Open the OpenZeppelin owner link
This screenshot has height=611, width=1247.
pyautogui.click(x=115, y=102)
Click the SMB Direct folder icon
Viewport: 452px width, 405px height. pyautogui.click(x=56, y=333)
====
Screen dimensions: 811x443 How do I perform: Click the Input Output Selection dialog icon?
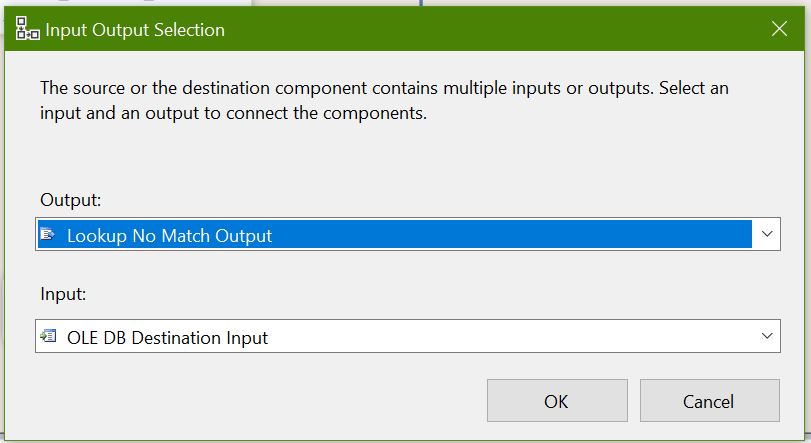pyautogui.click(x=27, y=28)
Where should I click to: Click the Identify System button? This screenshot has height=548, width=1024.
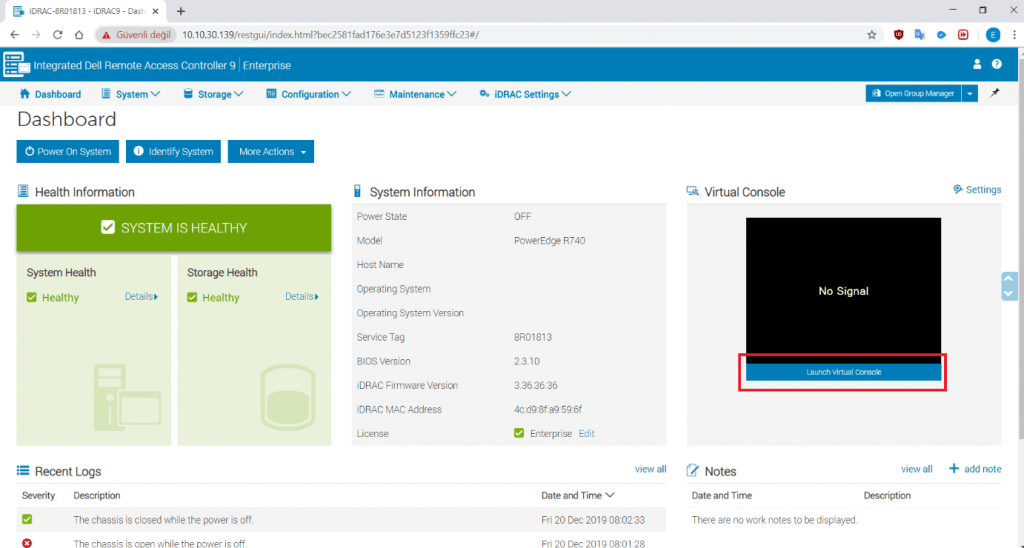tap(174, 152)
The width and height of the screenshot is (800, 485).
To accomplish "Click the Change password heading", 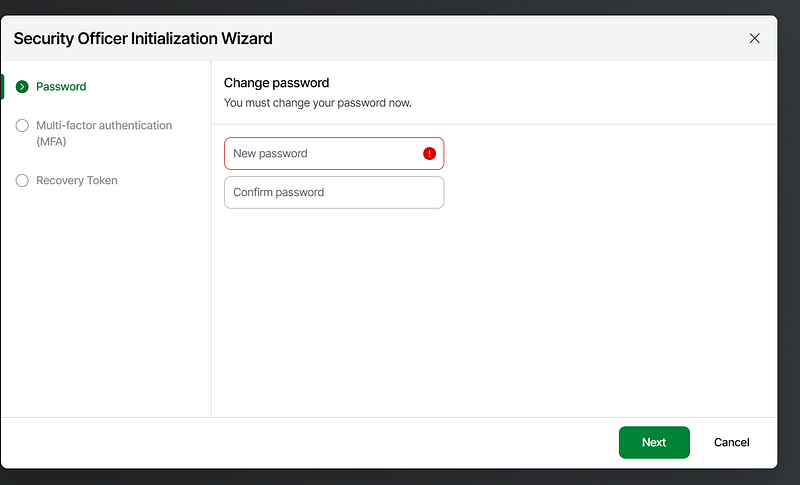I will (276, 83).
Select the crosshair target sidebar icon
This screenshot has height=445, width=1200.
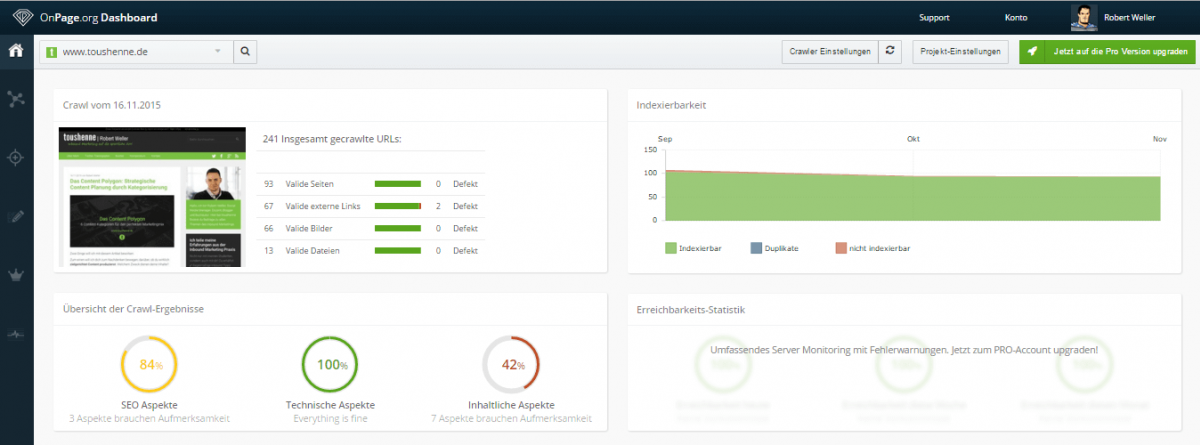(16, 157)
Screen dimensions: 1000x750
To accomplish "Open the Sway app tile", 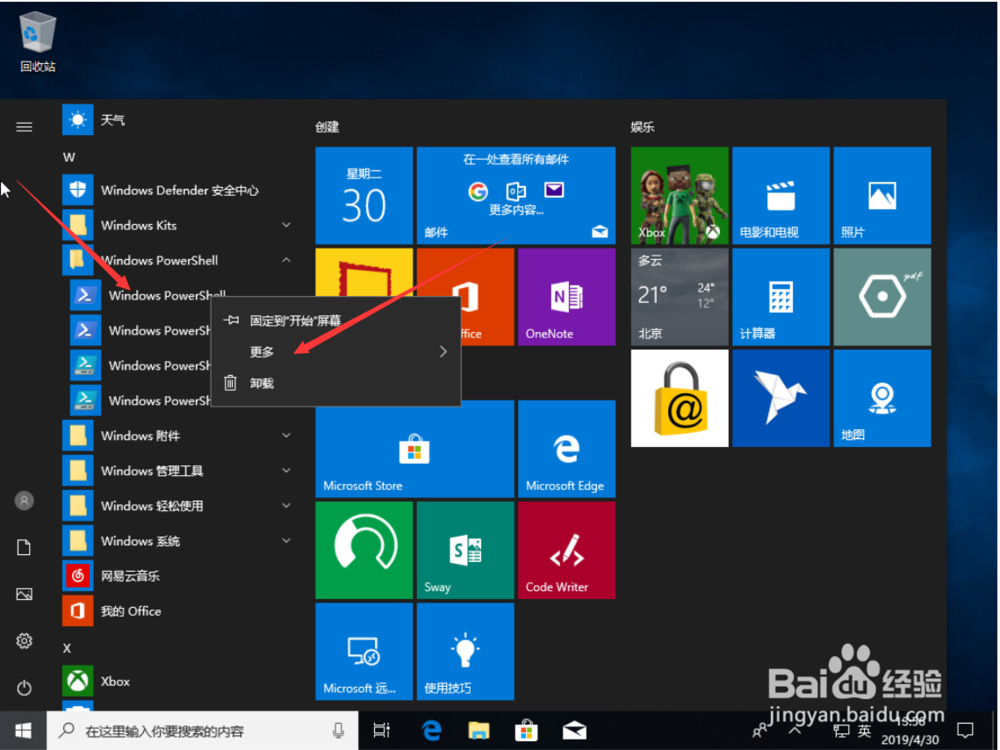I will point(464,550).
====
**DIRECTIONS**:
Count the rows above that contain the string "screenshot". Reply with the number only.

**COMPLETE OUTPUT**:
4